IS THE NEGRO DYING OUT?

—In the lull of political agitation over the colored people, the question is being discussed as to their continuance. Are they dying out? What are the ascertained facts?

—A correspondent of the Cincinnati Gazette, in Jackson, Miss., has taken the pains to collate the deaths of the white and colored people in the various Southern cities. In Washington, during the year 1875, 19.22 died out of every thousand whites and 47.60 out of every thousand blacks. In the succeeding year, the proportion was 26.53 whites and 49.29 blacks. In Baltimore, the rate for 1875 was 19.80 whites to 34.42 blacks. In Knoxville, during 1876, the mortality per thousand whites was 18; per thousand blacks 31.2. In Richmond, for the same year, the rate was 17.36 whites, and 28.13 blacks. In Mobile, during the previous year, the proportion was 12.1 to 23.1. In New Orleans, the rate for the same year was 25.45 whites to 39.69 blacks. In Charleston, during the ten months of the present year, 17.4 out of every thousand whites have died, and 38.7 out of every thousand blacks. In Memphis in 1876, there were 652 deaths among the white population, and 601 among the negroes: in other words, considering the proportion of white and colored inhabitants, the death-rate among the negroes was nearly four times as great as among the whites.

—It has been suggested that these death-rates may not hold throughout the country places in the South, and that the cities whither the freedmen flocked after the close of the war have become peculiarly fatal to the race. In answer, the Charleston News and Courier states that the negroes of the rural parts of South Carolina are dying out even more rapidly than those in Charleston.

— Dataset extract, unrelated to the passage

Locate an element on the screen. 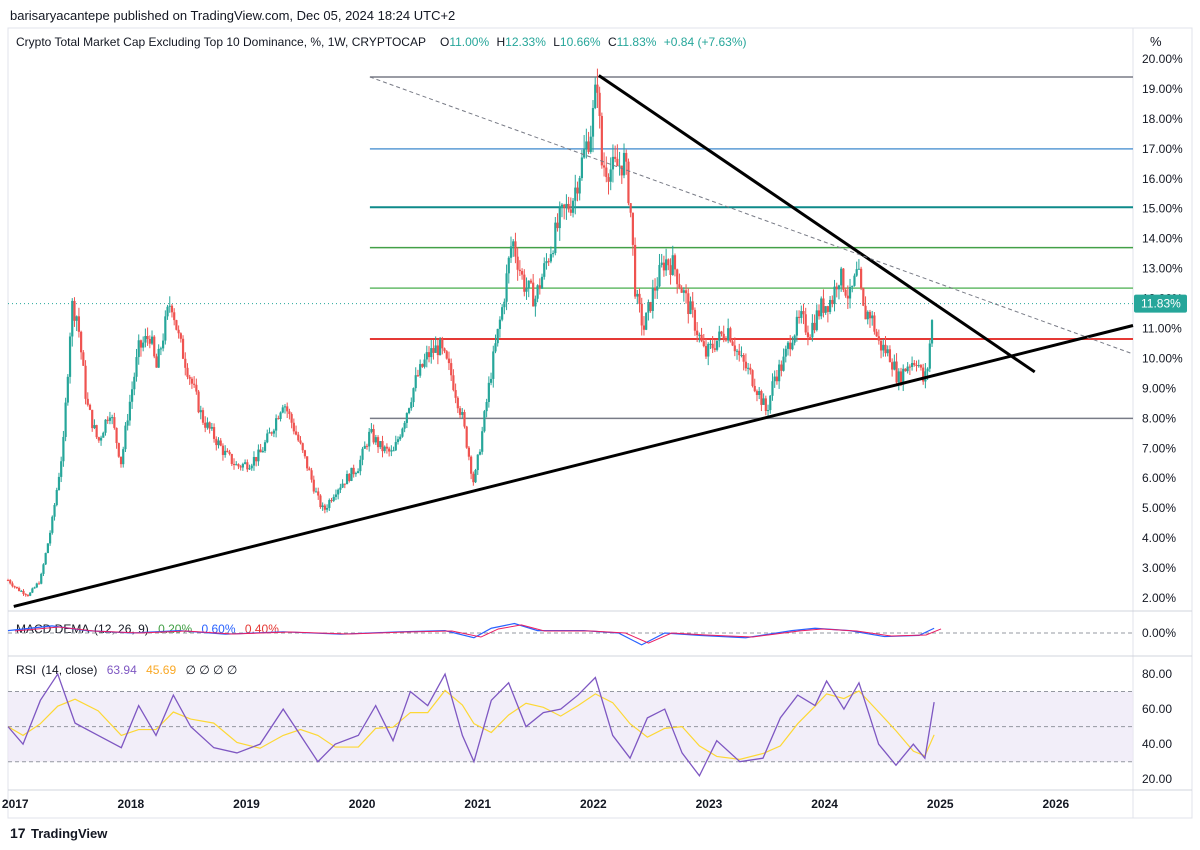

—The Scientific American deduces the following results, from the Surgeon-General’s report, as to comparative health and mortality in the army. For the year ending June 30, 1877, the army consisted of 23,284 white men and 2,075 colored men. Total cases of sickness of all kinds, 40,171; deaths, 260. Among colored troops, total sicknesses, 4,348; deaths, 32. The colored men’s sicknesses were 20 per cent. more than those of the whites; while in deaths, we find the proportion reversed, for only 7 per thousand of colored men died of disease, as against 8 per thousand of white men. In cases caused by wounds, accidents, or injuries, 8 per thousand negroes died, against 3 per thousand of white men. It thus appears that the negroes become diseased more easily than white men, and also recover more readily; but when actual bodily injury occurs, the death-rate is more than twice that of white men.

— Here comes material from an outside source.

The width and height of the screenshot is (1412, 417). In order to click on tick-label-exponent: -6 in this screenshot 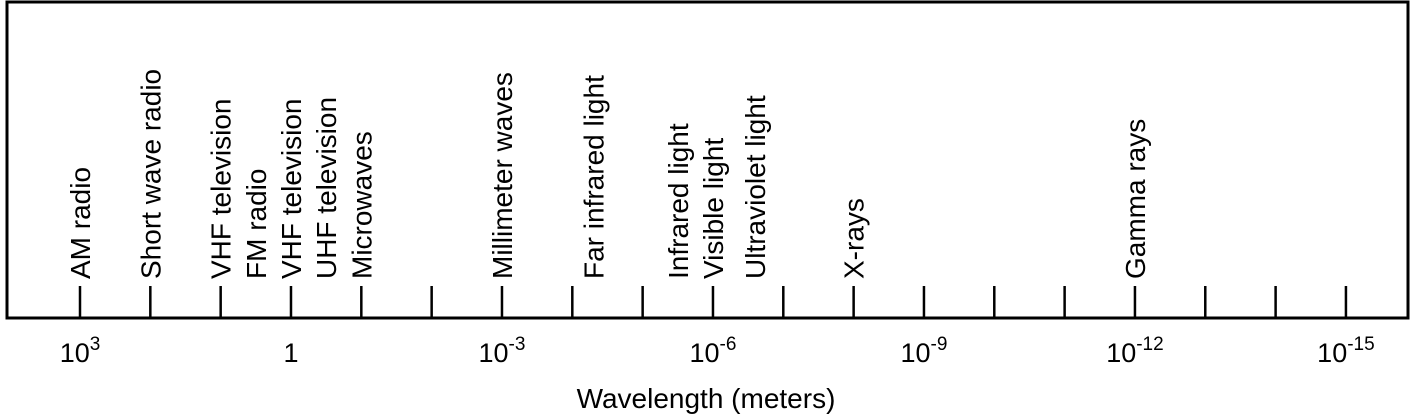, I will do `click(728, 344)`.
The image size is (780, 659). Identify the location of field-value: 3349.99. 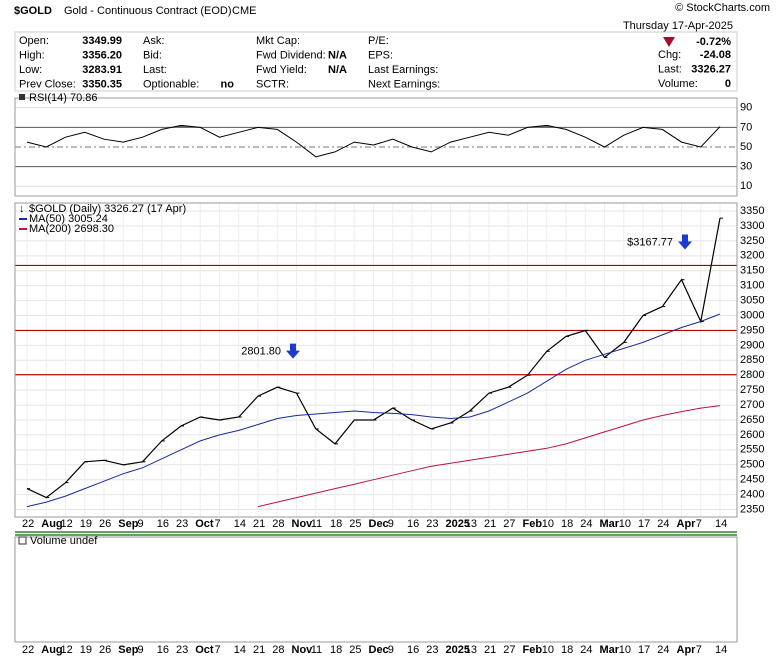
(102, 41).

—The United States Census of 1860 showed the increase among the blacks in ten years to have been 25 per cent.; from 1860 to 1870 a little over 10 per cent., though these were years of war and want.

—In view of these statements, General Armstrong, of Hampton, Va., writes in the Southern Workman:

“Many close observers believe that the decrease is general, but equally good authorities assert the contrary. No conclusion is satisfactory; but we incline to the belief that the colored race will at least hold its own, because in the corresponding class of whites in all cities there is great mortality. It would be interesting to know the death-rate among the poor whites of Washington, Richmond and Charleston, whose dying out has never been hinted at. The negro is prolific. The phenomena of a dying race, such as one sees among the decaying Polynesian tribes are not seen among them. Children are abundant and healthy in city and country. The pickaninnies do not seem destined to die young. They are a numerous, frisky, healthy class, of unfailing humor and appetite, as unlike as anything can be the sore-spotted, scarce Hawaiian child, whose race is doomed.”